Existem regras contra coisas como a chamada “autopreferência” para impedir que uma empresa como o Google faça com que seus produtos pareçam melhores do que os de seus concorrentes nos resultados de pesquisa, por exemplo, ou a reutilização de dados de pessoas em diferentes plataformas, como entre o Facebook e o WhatsApp, ambos da Meta.

Os infratores das regras serão punidos com multas que podem chegar a 10% de seu faturamento. Pior ainda, eles podem ser proibidos de fazer aquisições.

Uma das diretrizes ecoa a reclamação da UE contra a Apple: ela impediu que outras empresas, como o Spotify, informassem aos usuários sobre assinaturas de preços mais baixos disponíveis fora dos aplicativos para iPhone.

Então, por que a UE seguiu com um caso caro de cinco anos quando poderia ter usado sua nova e brilhante ferramenta, a DMA, em dois dias?

Um dos motivos pode ser simplesmente a falácia dos custos irrecuperáveis de um caso iniciado há muito tempo. Outro pode ser o envio de uma mensagem de que continuará a usar as leis tradicionais de aplicação da lei de defesa da concorrência, mesmo com a abordagem rápida, barata e direta da DMA.

“Tenho minhas dúvidas”, diz Anne Witt, uma acadêmica de antitruste da EDHEC Business School. “Por que você gastaria muito mais dinheiro se você tem essa outra ferramenta?”

A DMA, em outras palavras, é o futuro.

O caso da Apple e a nova lei também destacam uma filosofia regulatória cada vez mais popular na Europa em torno da justiça.

Durante anos, os órgãos reguladores de defesa da concorrência dos EUA e da Europa seguiram a doutrina da Escola de Chicago, que visa apoiar o bem-estar do consumidor por meio de resultados orientados pelo mercado.

De acordo com essa filosofia, muitas das fusões e práticas comerciais que parecem monopolistas também são consideradas benéficas para os consumidores, pois levam a preços supostamente mais baixos e ao aumento da inovação. Em outras palavras, se o Facebook for livre e inovador, não haverá danos.

Os órgãos reguladores europeus perceberam como essa abordagem é irrelevante nos mercados digitais atuais. “De repente, a ‘justiça’ está voltando à tona na Europa”, diz Witt.

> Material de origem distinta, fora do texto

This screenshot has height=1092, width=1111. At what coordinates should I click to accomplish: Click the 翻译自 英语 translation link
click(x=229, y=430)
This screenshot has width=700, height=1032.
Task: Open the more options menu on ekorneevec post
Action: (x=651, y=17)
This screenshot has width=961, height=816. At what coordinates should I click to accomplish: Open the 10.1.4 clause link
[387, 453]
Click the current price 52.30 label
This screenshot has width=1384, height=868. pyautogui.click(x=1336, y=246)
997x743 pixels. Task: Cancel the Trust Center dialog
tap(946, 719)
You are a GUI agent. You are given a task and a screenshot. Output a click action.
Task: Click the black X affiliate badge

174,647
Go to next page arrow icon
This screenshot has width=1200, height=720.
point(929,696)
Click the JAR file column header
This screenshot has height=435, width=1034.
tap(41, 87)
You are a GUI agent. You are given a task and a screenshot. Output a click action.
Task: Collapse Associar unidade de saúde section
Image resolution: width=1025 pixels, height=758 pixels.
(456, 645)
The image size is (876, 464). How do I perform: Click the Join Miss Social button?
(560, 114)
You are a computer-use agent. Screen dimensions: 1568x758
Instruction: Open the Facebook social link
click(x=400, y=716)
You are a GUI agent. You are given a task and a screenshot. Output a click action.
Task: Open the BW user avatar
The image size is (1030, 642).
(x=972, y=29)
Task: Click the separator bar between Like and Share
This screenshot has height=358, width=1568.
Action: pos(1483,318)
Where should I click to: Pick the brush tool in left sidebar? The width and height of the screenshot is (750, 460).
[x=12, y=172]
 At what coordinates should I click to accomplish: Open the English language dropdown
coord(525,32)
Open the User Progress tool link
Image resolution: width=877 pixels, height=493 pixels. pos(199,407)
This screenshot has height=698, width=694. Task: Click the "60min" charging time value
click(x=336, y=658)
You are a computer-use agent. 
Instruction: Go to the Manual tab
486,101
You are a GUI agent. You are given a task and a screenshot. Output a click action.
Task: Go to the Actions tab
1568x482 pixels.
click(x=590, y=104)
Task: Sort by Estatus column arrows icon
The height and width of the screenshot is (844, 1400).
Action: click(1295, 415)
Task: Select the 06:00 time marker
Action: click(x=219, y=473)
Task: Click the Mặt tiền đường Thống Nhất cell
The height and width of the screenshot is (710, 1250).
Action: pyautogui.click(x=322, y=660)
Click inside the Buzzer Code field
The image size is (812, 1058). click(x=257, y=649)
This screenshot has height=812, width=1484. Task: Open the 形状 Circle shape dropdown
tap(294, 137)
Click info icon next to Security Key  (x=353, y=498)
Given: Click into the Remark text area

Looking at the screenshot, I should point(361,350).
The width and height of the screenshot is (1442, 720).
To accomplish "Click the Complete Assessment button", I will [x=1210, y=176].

A Comissão Europeia disse na segunda-feira (4) que grande parte do dano que a Apple causou aos consumidores foi um “prejuízo não monetário na forma de uma experiência de usuário degradada”. O motivo? O comportamento da empresa equivaleu a “condições comerciais injustas”.

Considere isso uma porta de entrada para a nova era da DMA, que tem a questão da equidade incorporada em suas regras – as palavras “justo”, “equidade” ou “injusto” aparecem na lei 90 vezes, oferecendo uma abordagem mais atualizada e ponderada para as armadilhas econômicas do domínio digital.

Muitas autoridades em Bruxelas, sem dúvida, dirão adeus às longas batalhas judiciais – como a que enfrentam agora com a Apple, que diz que recorrerá da decisão de segunda-feira – e adotarão a estrutura clara do DMA. Mas os riscos continuam.

As regras podem, inadvertidamente, proibir algumas atividades corporativas inovadoras ou competitivas ou deixar passar uma má conduta que não esteja em sua lista de regras.

Ainda assim: “[É] o mais claro que uma lei pode ser”, diz Witt. Qualquer coisa que torne a regulamentação mais transparente e eficaz, bem como mais rápida para acompanhar a tecnologia à medida que ela avança, é um passo na direção certa.

Esta coluna não reflete necessariamente a opinião do conselho editorial ou da Bloomberg LP e de seus proprietários.

Parmy Olson é colunista da Bloomberg Opinion e escreve sobre tecnologia. Já escreveu para o Wall Street Journal e a Forbes e é autora de “We Are Anonymous”.